An audit involves performing procedures to obtain audit evidence about
the amounts and the disclosures in the financial statements. The
procedures selected depend on the auditor''s judgment, including the
assessment of the risks of material misstatement of the financial
statements, whether due to fraud or error. In making those risk
assessments, the auditor considers the internal control relevant to the
Company''s preparation and fair presentation of the financial statements
in order to design audit procedures that are appropriate in the
circumstances. An audit also includes evaluating the appropriateness of
accounting policies used and the reasonableness of the accounting
estimates made by the Management, as well as evaluating the overall
presentation of the financial statements. We believe that the audit
evidence we have obtained is sufficient and appropriate to provide a
basis for our audit opinion.
Opinion
In our opinion and to the best of our information and according to the
explanations given to us, the financial statements give the information
required by the Act in the manner so required and give a true and fair
view in conformity with the accounting principles generally accepted in
India:
in the case of the Balance Sheet, of the state of affairs of the
Company as at 31st March, 2014; in the case of the Statement of Profit
and Loss, of the profit of the Company for the year ended on that date,
and in the case of the Cash Flow Statement, of the cash flows of the
Company for the year ended on that date.
Report on Other Legal and Regulatory Requirements
As required by the Companies (Auditor''s Report) Order, 2003("the
Order") issued by the Central Government of India in terms of
sub-section (4A) of section 227 of the Act, we give in the Annexure a
statement on the matters specified in paragraphs 4 and 5 of the Order.

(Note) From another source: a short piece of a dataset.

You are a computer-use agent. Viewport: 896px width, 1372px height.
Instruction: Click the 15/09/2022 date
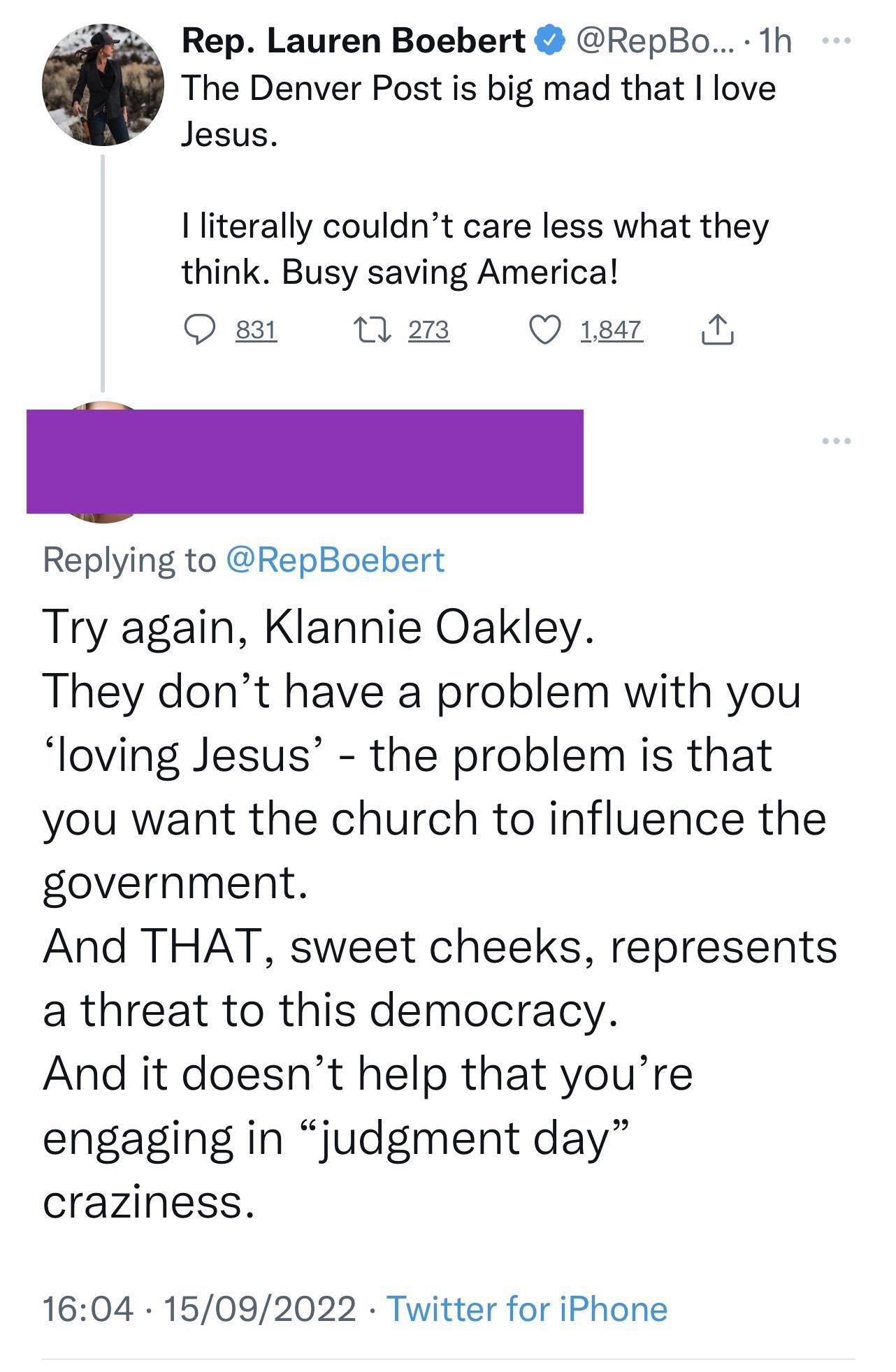coord(259,1308)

As required by Section 227(3) of the Act, we report that:
We have obtained all the information and explanations which to the best
of our knowledge and belief were necessary for the purposes of our
audit.
In our opinion, proper books of account as required by law have been
kept by the Company so far as it appears from our examination of those
books.
The Balance Sheet, Statement of Profit and Loss, and the Cash Flow
Statement dealt with by this Report are in agreement with the books of
account.
In our opinion, the Balance Sheet, Statement of Profit and Loss, and
the Cash Flow Statement comply with the Accounting Standards referred
to in sub-section (3C) of section 211 of the Act.
On the basis of the written representations received from the directors
as on 31st March, 2014 taken on record by the Board of Directors, none
of the directors is disqualified as on 31st March, 2014 from being
appointed as a director in terms of clause
(g) of sub-section (1) of section 274 of the Act.
The Annexure to the Auditors Report to the members of Parker Agrochem
Exports Limited for the year ended on 31st March, 2014.
We report as follows:
1. (a) The company has maintained proper records showing full
particulars including quantitative details and situation
of fixed assets.
(b) The company has a regular programme of physical verification of its
fixed assets by which fixed assets are verified in a phased manner over
a period of two years. In our opinion, the periodicity of physical
verification is reasonable having regards to the size of the company
and the nature of its fixed assets. In accordance with this programme,
certain fixed assets were verified during the year and no material
discrepancies were observed on such verification.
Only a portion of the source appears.